Get Out, You Damned One

    Ever wonder what Saddam Hussein was doing those long hot months in hiding as the Americans poked about his palaces following the fall of Baghdad? Who would have known that the former Butcher of Baghdad was in fact cultivating his literary prowess? Think Jackie Collins meets The Odyssey.

    Get Out, You Damned One, Hussein’s fourth novel, centers around none other than a massive Zionist-Christian conspiracy and the work of one (fictional!) Arab leader in bringing about its downfall. While the novel first went into print without the author’s name, the pan-Arab paper Al Sharq Al Aswat printed it in its entirety as a wildly popular serial in 2004. Reports the paper, the first page of the manuscript was signed and dated by Hussein himself—March 18, 2003—the very day of the American invasion.

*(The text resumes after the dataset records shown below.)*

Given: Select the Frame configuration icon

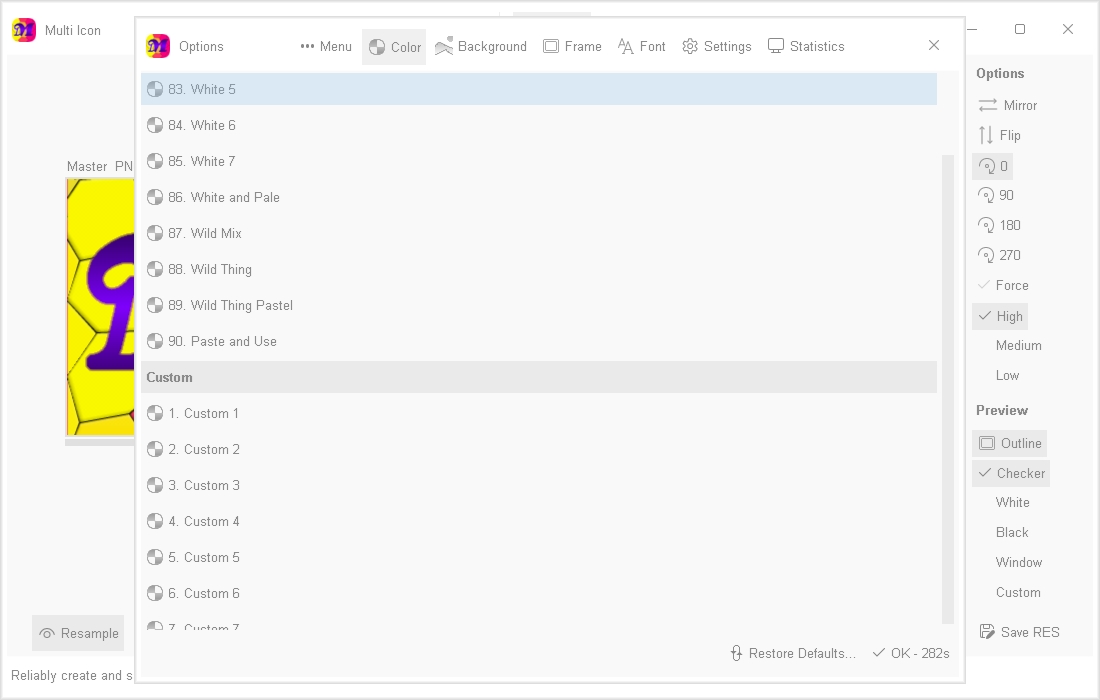Looking at the screenshot, I should (551, 46).
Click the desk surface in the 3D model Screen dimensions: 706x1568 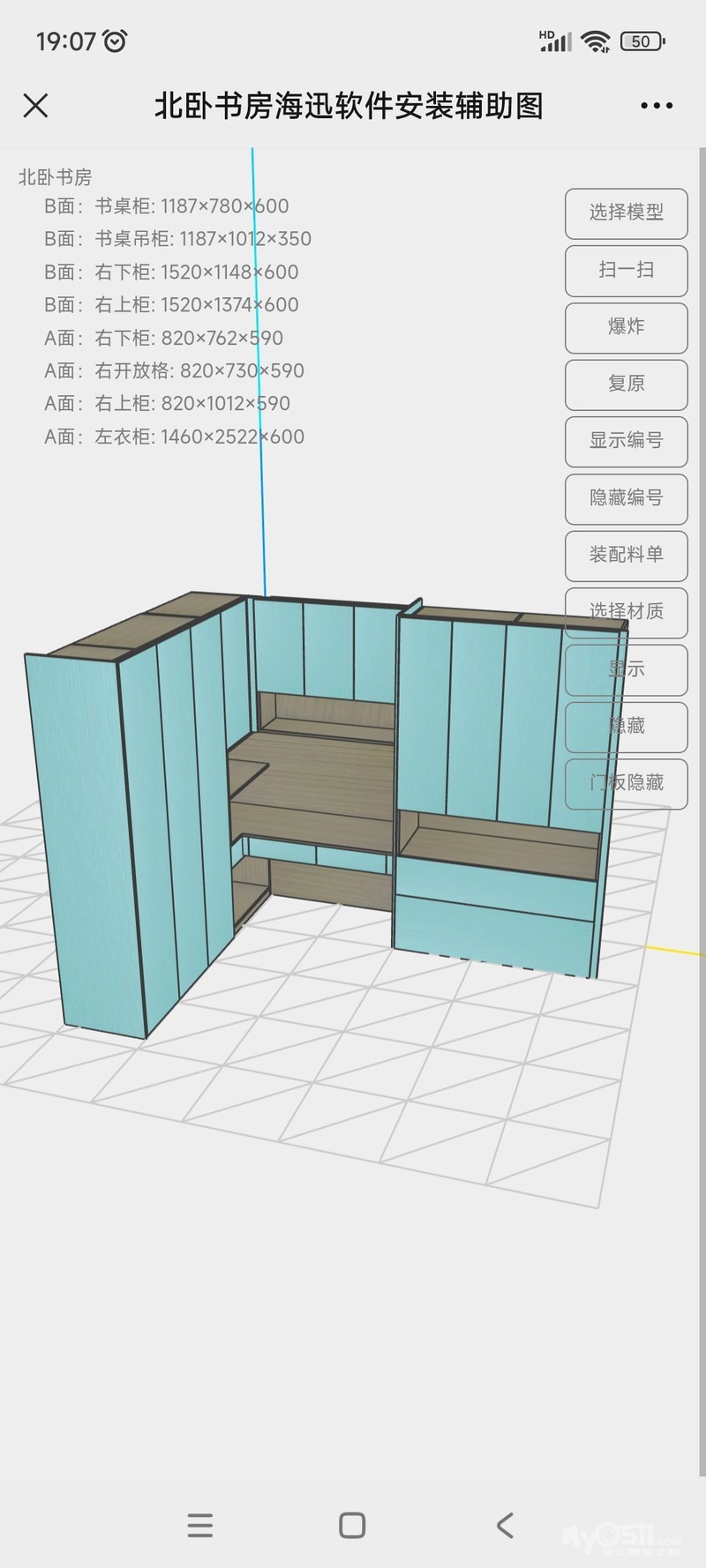point(318,758)
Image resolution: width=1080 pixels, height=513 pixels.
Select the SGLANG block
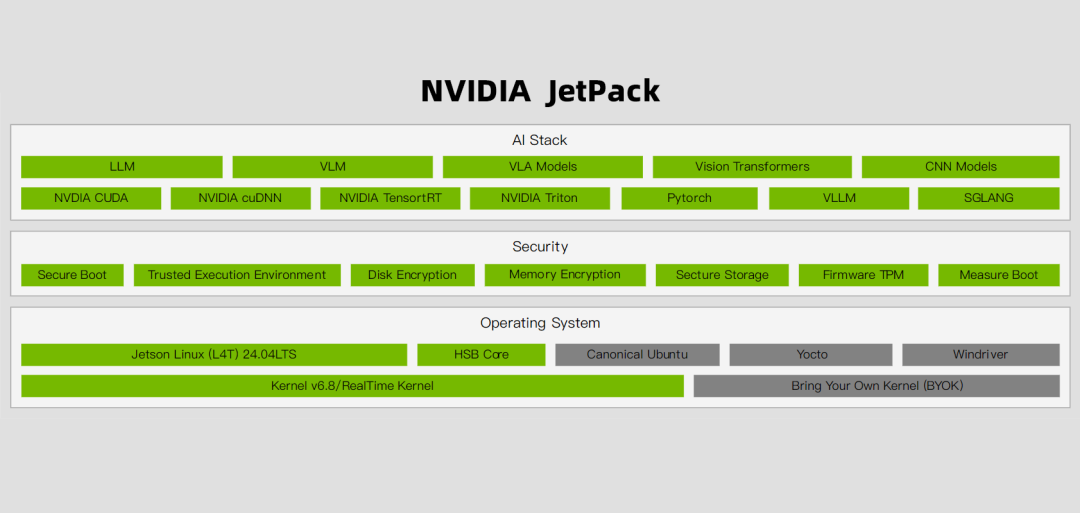988,198
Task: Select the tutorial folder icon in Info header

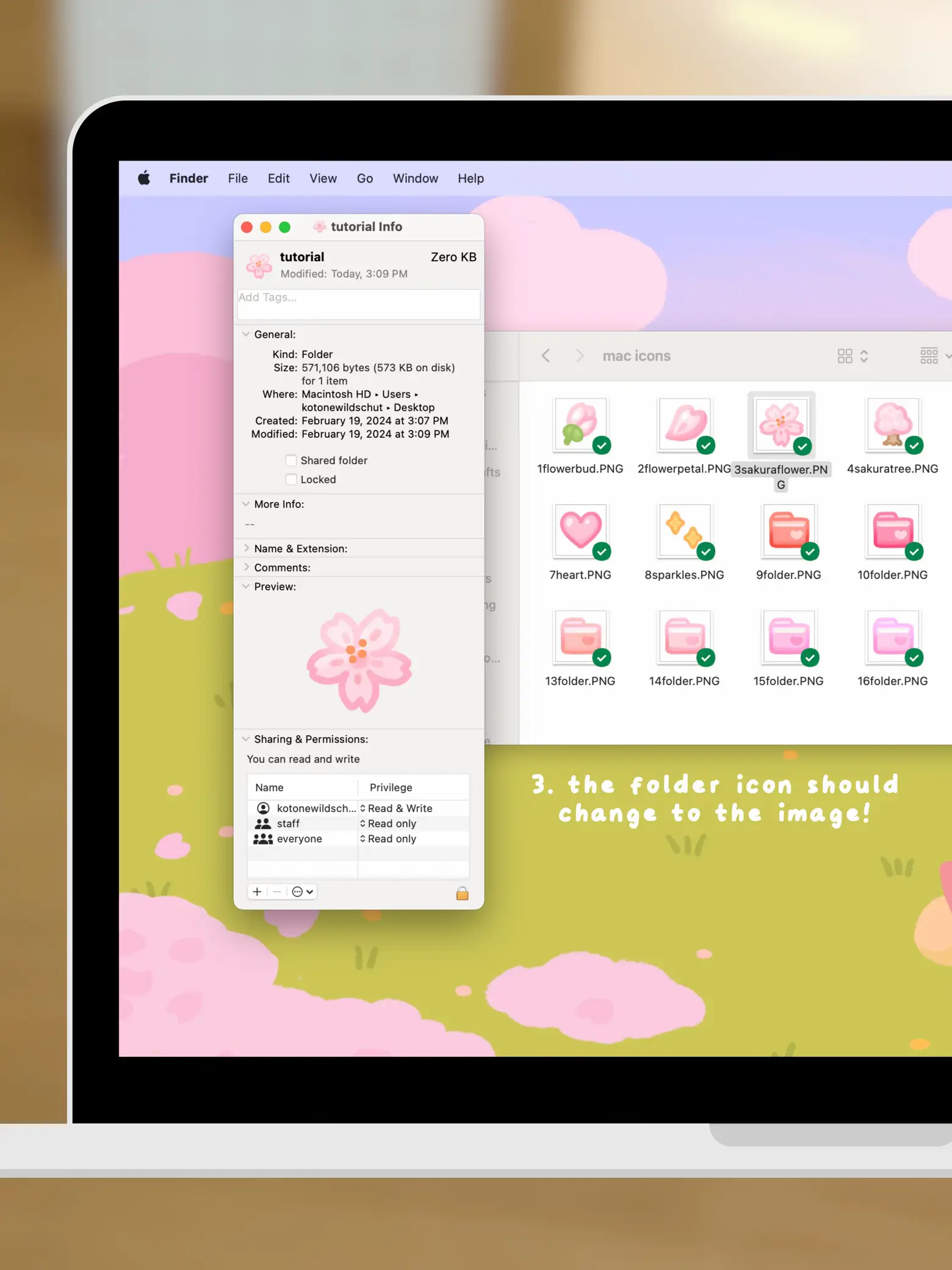Action: (x=259, y=266)
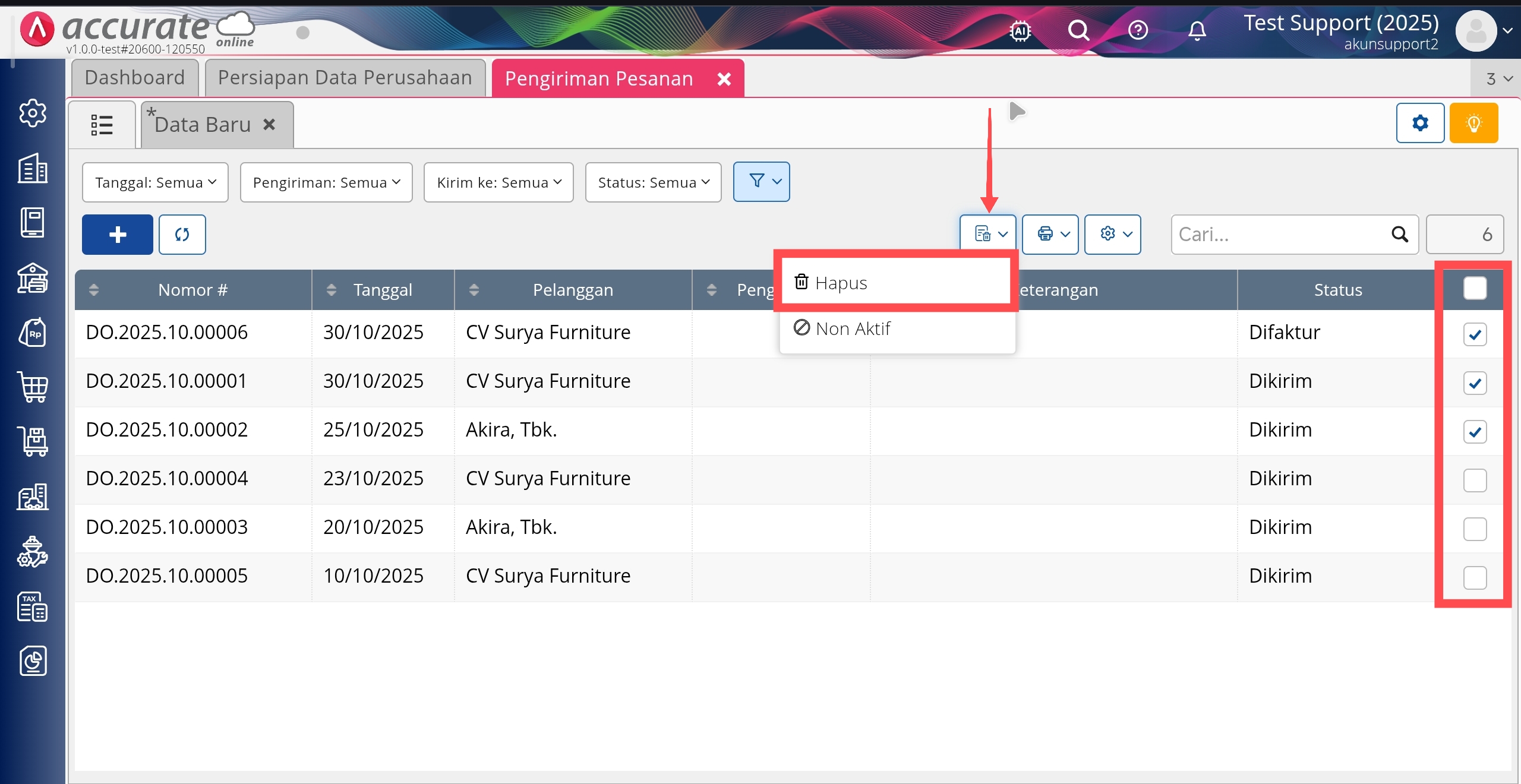Expand the print options dropdown
The height and width of the screenshot is (784, 1521).
[x=1050, y=234]
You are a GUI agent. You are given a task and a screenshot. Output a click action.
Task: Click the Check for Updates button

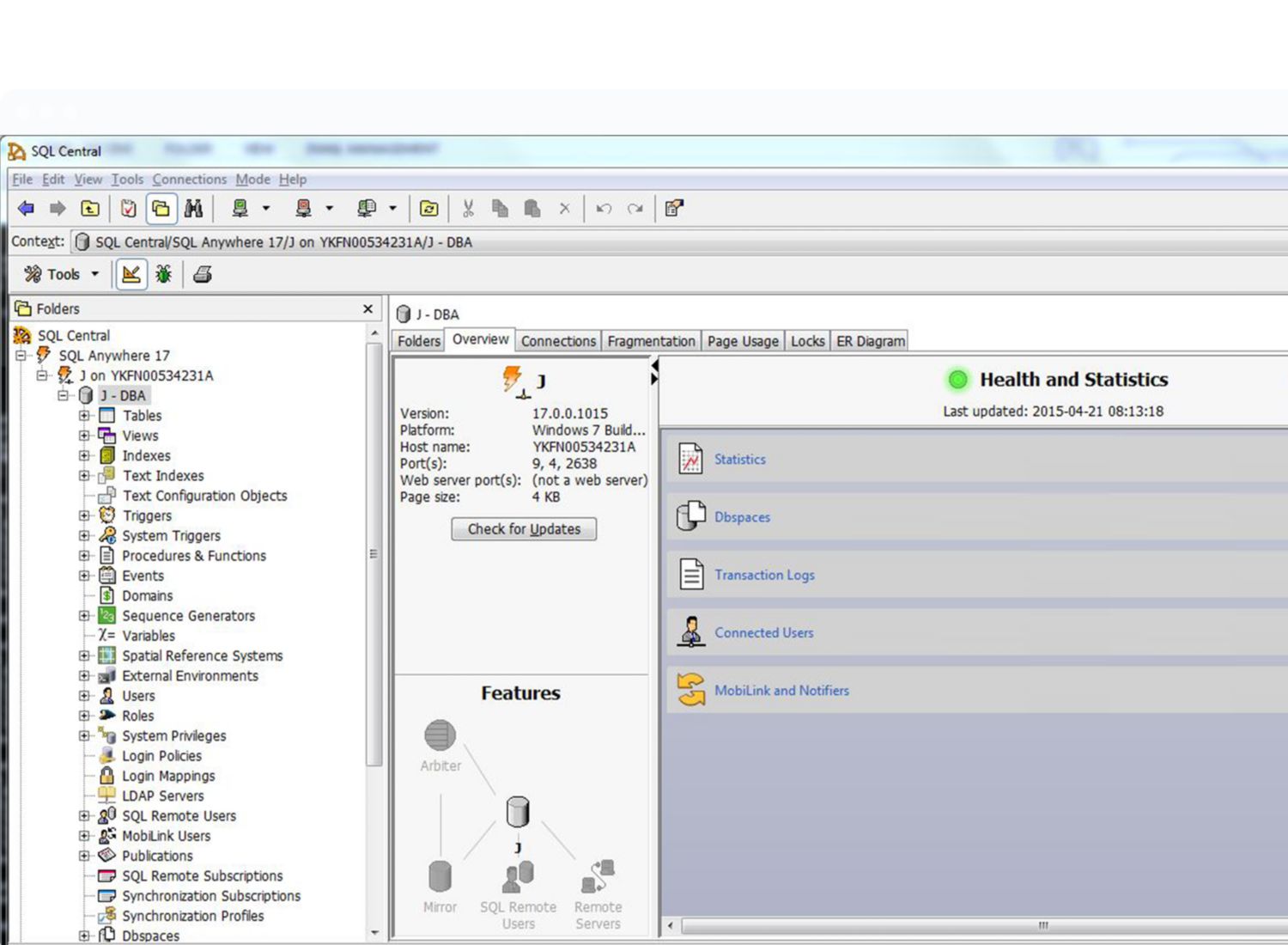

    But Saddam is no newcomer to the literary realm. His first book, Zabiba and the King (2001), recounts the story of a brave ruler, a woman named Zabiba (the Iraqi people) and a tyrant (America) who rapes Zabiba. It’s the kind of subtle symbolism that you really have to mull over. His second and third books, Walled Fortress (2001) and Men in the City (2002), also revolve around heroic, manly protagonists who defend against creeping infidels hailing from the outside. While the latter is explicitly an autobiographical work, it doesn’t take much to realize that the “hero” featured in all of those texts is loosely (or somewhat not loosely) based upon the fallen mustachioed despot himself.

    What’s next? Saddam takes on the romance novella? Saddam signs a six figure book deal from his prison confines (and secures a foreword from Martha Stewart)? Indeed, with or without his impending literary fame, one thing is for certain: The statesman-cum-writer has certainly known better times.